There is lots of November garden interest to photograph. Furthermore I have lots of colour but it’s not necessarily all from blooms! Time was short for taking these photos. Moreover the light was awful and it would be dark in less than an hour. If you’re looking for ideas of what to grow for November interest carry on reading!
November Garden Interest
Hebe ‘Purple Pixie ‘ is a great little Hebe for central Scotland. In fact it can cope with our really low temperatures. The lowest was -18°C in the garden last winter. It might say that it’s an evergreen shrub on the label but it isn’t in my garden. I prune it after the winter and it flowers in the late summer and into autumn.
Beauty in Decay
The yellow flowering Rudbeckia is still holding on and it’s been a winner for me in the garden since August. Even the dying flowers have made some great photographs. (see here too: Nature Paint me a Picture)
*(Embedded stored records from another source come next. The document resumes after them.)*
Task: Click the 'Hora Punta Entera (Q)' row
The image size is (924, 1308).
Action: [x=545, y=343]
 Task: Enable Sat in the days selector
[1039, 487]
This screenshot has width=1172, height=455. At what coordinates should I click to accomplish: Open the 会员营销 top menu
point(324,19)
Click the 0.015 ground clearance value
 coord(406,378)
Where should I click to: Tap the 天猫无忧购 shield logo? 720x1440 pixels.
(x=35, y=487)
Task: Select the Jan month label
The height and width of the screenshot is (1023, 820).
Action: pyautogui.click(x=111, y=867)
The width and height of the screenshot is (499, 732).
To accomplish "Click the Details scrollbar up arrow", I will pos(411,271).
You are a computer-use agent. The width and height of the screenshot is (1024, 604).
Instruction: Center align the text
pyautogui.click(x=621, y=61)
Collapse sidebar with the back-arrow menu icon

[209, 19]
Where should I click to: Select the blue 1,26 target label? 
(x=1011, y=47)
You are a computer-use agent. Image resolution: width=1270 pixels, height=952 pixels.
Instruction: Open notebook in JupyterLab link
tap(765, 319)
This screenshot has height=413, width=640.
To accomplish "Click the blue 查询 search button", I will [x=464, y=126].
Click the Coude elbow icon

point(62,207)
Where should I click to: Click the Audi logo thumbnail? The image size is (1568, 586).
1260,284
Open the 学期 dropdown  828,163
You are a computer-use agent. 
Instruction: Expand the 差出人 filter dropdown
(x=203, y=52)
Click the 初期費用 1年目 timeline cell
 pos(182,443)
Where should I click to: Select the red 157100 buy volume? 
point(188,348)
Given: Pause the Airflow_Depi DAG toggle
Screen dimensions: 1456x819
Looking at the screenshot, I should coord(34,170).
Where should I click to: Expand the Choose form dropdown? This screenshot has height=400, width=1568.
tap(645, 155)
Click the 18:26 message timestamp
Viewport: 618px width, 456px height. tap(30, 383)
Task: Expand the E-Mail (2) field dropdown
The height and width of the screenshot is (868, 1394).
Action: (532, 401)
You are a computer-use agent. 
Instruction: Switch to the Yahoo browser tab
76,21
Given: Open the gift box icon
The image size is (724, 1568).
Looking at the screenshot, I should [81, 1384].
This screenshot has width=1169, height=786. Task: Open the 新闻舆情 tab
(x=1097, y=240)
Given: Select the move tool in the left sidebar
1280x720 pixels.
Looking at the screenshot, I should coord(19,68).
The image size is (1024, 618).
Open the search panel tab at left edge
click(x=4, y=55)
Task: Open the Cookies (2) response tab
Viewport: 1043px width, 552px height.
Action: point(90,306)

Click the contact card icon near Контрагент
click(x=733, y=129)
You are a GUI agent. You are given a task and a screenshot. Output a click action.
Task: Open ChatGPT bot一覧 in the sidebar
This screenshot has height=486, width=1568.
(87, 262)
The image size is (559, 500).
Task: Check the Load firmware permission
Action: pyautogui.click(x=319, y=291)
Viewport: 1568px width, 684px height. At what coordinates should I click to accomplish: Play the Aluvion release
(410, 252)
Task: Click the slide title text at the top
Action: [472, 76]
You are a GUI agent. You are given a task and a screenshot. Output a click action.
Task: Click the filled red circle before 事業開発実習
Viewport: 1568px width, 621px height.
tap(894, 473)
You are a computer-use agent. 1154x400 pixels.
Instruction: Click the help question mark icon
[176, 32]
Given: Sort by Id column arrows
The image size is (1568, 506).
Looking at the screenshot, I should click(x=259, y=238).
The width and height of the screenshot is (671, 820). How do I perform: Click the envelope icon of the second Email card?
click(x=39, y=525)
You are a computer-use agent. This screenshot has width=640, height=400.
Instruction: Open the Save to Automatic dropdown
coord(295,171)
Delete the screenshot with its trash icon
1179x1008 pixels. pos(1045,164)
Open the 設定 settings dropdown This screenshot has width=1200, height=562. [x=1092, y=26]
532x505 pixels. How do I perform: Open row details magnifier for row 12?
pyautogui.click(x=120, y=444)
I should rename this plant “Old Faithful”. The Sedum spectabile Autumn Joy still makes an impact in the borders with it’s claret coloured flowers.
I love this Carlina acaulis. It has wonderful thistle like foliage and flowers that the bees just adore. Even when the flowers are dried like above they still are quite a feature in the garden. (Note to self: remember to pinch out the growing tips next year to prevent it flopping).
Just look at that stunning red colour from the Cotoneaster horizontalis berries. Likewise just forget for a moment about how invasive it can be in the wild. These red juicy berries are just waiting for the blackbirds to feast on when the weather gets really cold.
How can you not cease to be amazed by purple Beauty Berries! Callicarpa bodinieri var. giraldii Profusion. I’ve 2 shrubs both at least 8 foot tall. They are covered in these small clusters of purple berries until December each year.
Okay this weedCentaurea montana really shouldn’t be in flower at this time of year. (Note to self: DON’T let this one flower go to seed!)
Two weeks ago I saw the buds pushing through the earth so I trimmed the old leaves away. I don’t know what type of Hellebore / Lenten rose this is as it came from a very old garden.
There’s also a yellow rose, red crabapples and pink sorbus berries!
Wow you do have a lot of colour in your garden. I love the picture of the red berries – loads of berries there. But my favourite shot is the one of the callicarpa – that's just beautiful. 🙂
Your garden must look wonderful!
such beautiful pictures.. I love the purple flower 🙂
Pieces of Sunshine
Lovely twilight shots, they have quite an atmosphere to them, suited to November.
Beautiful post. The photo of Cotoneaster horizontalis is awesome! Such a treat for our featherd friends!
Hi Rosie, it looks like you are now a fulltime "G"? That brown Carlina is again an award winning photo, don't you think so! I love it very much. You should have linked it to Garden Walk Garden Talk, W4W today.
Those red berries look like layers & layers of curtains – draping in bold red.
Truly you have a colourful garden.
Fantastic photos and some lovely blooms.
Cher Sunray Gardens
Beautiful post…love them all! I'm in love with your Carlina…never heard of it, but love those dried flowers! I dearly wish I had room for Beauty Berry…sigh 🙂
The cottoneaster looks wonderful. I had it at my last house but it never looked this lush. Hellebores now!
What beautiful pictures! I love the detail in the photos. I found your web site and read you are from Scotland and you like Piet Oudolf. I 'm a big fan of his natural landscaping, but I don't have a large lot. I 'm one of the few people in my neighborhood that enjoys the winter interest of a natural garden. Will enjoy reading your blog in the future. I'm in the midwest USA zone 5 ( illinois). We have cold weather now—robbie:-)
p.s. I'm named after my great(s) grandfather from scotland-( Robert) but since I was a female, I was named Roberta( robbie is my nickname)….
I'm amazed at how much you still have going on in your garden, Rosie! The cotoneaster is gorgeous! This is the first year for my beautyberry, and I have to say I'm loving those purple berries, too. Thanks for taking the time to share these photos before feeding those hungry boys:)
By the way, I noticed your last post–my daughter just introduced me to Pinterest. This is a great idea for collecting and saving all the ideas I see on blog posts and websites that I always forget to write down.
Curbstone Valley Farm
Goodness, that Cotoneaster looks like a waterfall of red berries. They are beautiful, and I wish I could grow one here, but instead I stick to our better behaved native Toyon.
I walked past a beautyberry the last time I was at the garden nursery, and I was soooooo tempted. I love the color of the fruits, they're unlike anything else!
Next year though I am adding Sedum 'Autumn Joy'. My mother used to grow it England years ago, and I know how much the butterflies used to enjoy it. The fading flower heads are still lovely.
All those great photo shots in such a short space of time. The Cotoneaster is indeed going to help out the blackbirds. Ah, how often have I tried the Callicarpa without success,and that sure is an early flowering Hellebore.